Но куда чаще режут глаз не мелкие неточности, а резкие формулировки. Фон­визин на с. 24 охарактеризован как «религиозный динозавр». А на с. 3 сказано, что в России Академия наук не появилась бы без пения псалмов (поскольку Ломоносов читал в детстве только Псалтырь). Впрочем, это все частности. А по существу.

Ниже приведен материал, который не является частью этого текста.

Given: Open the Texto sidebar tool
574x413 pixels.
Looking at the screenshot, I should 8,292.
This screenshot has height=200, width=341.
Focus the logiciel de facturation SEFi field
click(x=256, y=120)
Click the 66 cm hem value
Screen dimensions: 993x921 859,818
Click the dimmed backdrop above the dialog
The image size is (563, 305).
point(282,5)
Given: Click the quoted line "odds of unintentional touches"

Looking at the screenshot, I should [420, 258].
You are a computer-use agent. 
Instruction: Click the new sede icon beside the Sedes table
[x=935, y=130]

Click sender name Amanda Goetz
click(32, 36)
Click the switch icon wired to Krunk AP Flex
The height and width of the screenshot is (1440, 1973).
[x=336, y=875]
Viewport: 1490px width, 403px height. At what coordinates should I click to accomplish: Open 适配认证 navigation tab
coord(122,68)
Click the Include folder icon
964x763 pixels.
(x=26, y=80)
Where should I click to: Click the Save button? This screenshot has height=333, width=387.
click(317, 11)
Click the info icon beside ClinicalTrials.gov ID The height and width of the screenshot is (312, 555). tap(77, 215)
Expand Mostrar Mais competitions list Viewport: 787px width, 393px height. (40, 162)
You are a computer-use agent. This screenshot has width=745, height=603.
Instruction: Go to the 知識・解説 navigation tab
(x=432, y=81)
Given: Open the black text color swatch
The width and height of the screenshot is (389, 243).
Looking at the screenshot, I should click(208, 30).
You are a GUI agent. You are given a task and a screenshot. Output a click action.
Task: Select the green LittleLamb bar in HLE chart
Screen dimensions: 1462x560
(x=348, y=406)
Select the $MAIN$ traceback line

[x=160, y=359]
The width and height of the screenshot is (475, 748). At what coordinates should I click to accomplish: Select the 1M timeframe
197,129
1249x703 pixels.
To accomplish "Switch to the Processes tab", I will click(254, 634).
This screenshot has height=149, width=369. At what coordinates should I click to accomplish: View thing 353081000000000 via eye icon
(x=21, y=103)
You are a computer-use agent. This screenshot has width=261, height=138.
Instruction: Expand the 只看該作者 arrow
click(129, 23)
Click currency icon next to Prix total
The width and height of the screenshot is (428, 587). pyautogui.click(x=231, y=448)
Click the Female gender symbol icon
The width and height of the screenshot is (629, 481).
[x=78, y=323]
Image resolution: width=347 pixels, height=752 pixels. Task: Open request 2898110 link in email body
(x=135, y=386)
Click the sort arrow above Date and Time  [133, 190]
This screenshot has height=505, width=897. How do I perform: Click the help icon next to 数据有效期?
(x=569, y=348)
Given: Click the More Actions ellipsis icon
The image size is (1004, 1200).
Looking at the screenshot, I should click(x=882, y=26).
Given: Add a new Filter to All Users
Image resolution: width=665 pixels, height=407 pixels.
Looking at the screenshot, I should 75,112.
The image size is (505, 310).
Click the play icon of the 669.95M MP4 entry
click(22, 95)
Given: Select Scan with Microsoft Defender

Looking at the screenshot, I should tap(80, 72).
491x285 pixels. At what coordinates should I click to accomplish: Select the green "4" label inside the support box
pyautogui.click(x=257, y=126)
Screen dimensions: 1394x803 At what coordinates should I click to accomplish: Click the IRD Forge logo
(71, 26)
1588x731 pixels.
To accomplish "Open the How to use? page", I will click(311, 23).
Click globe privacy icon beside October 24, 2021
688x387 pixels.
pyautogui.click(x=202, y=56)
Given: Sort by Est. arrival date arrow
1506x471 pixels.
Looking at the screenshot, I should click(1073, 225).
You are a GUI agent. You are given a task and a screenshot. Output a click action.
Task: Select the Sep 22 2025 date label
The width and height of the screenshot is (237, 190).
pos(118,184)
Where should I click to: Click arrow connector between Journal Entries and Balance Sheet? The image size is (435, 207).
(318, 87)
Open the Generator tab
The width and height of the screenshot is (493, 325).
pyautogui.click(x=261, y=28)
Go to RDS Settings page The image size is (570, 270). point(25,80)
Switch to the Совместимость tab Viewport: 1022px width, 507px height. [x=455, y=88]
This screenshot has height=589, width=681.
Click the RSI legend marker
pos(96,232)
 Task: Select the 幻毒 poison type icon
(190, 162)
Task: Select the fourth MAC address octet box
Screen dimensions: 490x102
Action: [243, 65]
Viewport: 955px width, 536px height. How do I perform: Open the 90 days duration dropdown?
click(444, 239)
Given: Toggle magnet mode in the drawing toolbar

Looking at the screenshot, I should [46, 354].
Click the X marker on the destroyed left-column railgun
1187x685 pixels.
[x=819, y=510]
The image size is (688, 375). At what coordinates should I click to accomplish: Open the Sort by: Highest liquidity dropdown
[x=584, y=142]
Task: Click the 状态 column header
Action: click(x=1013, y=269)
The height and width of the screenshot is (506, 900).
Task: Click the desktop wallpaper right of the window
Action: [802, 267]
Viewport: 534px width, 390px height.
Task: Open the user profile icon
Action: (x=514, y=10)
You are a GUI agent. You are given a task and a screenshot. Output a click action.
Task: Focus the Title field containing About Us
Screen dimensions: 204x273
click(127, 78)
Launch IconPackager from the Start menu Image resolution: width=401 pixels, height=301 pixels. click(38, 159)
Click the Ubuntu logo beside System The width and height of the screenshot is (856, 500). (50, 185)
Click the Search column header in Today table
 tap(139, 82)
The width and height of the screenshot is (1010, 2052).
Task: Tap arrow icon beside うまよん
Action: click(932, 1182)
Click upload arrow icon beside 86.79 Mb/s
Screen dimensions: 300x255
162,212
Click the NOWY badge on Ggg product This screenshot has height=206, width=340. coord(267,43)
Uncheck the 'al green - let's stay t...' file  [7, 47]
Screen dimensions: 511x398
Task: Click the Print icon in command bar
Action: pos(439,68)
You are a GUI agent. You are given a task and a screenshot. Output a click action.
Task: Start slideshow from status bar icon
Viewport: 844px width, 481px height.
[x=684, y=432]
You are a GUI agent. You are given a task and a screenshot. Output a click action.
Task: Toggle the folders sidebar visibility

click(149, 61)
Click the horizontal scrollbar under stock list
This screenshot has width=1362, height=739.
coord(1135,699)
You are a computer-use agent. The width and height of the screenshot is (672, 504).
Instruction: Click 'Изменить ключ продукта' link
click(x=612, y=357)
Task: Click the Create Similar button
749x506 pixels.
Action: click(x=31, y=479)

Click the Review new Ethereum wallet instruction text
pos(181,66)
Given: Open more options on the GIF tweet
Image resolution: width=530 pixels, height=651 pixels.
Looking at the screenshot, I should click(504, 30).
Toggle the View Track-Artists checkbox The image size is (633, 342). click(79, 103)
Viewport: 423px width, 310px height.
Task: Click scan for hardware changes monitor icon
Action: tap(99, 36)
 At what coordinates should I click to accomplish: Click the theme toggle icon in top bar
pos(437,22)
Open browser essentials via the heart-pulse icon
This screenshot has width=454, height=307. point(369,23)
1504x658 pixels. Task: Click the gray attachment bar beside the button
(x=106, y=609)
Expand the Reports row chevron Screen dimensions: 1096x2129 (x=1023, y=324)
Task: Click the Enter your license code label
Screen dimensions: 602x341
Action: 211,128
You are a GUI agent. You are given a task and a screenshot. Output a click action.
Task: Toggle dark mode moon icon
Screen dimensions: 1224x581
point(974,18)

Борьба с Бахтиным стала на Западе в последние десятилетия модной; следить за ней иногда интересно, чаще — скучно. Однако книга Меджибовской глубже и оригинальнее исходной «реабилитационно-разоблачительной» конструкции. Влияние Канта и Шопенгауэра на религиозные воззрения Толстого и сама идея обращения проанализированы очень глубоко. В конце объемного исследования мы приходим к выводу, что все ранние тексты Толстого могут быть интерпрети­рованы как фрагменты «дидактической автобиографии» (с. 50), но автор никогда не утрачивает контакта с читателем, рассчитывает определенные впечатления, осторожно подбирает детали. Именно эта художественная составляющая ока­зывается важнее собственно исповеди, и, если мы рассматриваем творчество Тол­стого как непрерывный процесс, а его поздние тексты — как органическую часть этого процесса, значит. Все правильно: следует изучать сначала художническую сторону толстовских построений, а уже потом рассматривать обращение со сто­роны религиозной. Решение этой сложной проблемы не может быть однознач­ным — любое отступление приведет к нарушению баланса, и анализ сведется либо к богословию, либо к поиску особых эстетических достоинств «за текстом». По тонкой грани между этими крайностями автор монографии проходит почти ус­пешно, что в данном случае близко к понятию «триумф». Да, не все заявленные проблемы решены, но вспомним, что и Толстой не сразу ответил на три постав­ленных Кантом вопроса.